Backpacker Murders Victims
Seven backpackers were murdered and buried in the Belanglo State Forest south of Sydney between 1989-1992. Ivan Milat was convicted of all seven murders and sentenced to seven life terms.
Between 1989 and 1992, seven backpackers were murdered in the Belanglo State Forest, a dense pine forest about 150 kilometers southwest of Sydney, Australia. The victims were young travelers from Australia, Britain, and Germany who had been hitchhiking along the Hume Highway.
The first remains were discovered on September 19, 1992, when orienteers found two decomposed bodies. Over the following months, the remains of five more victims were found at separate sites within the forest. All had been brutally murdered, most by multiple stab wounds, and some had been bound or shot.
The investigation, codenamed Task Force Air, was one of the largest in Australian history. A breakthrough came when British backpacker Paul Onions, who had survived an attack by a driver on the Hume Highway in January 1990, came forward and identified Ivan Robert Marko Milat as his attacker after seeing media coverage.
Milat was arrested in May 1994 at his home near the forest. Physical evidence including victims' belongings was found at his property. He was convicted of all seven murders in 1996 and sentenced to seven consecutive life sentences without parole. Milat died of cancer in prison in 2019.

YOUR OBJECTIVE:
Return the passage of the backpacker murders text verbatim, starting at "Backpacker Murders Victims" and ending at "seven life terms.".

DATA PROVIDED:
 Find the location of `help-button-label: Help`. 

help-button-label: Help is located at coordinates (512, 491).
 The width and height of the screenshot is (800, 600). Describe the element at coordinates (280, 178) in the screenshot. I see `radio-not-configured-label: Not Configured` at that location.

EXERCISE ANSWER:
Backpacker Murders Victims
Seven backpackers were murdered and buried in the Belanglo State Forest south of Sydney between 1989-1992. Ivan Milat was convicted of all seven murders and sentenced to seven life terms.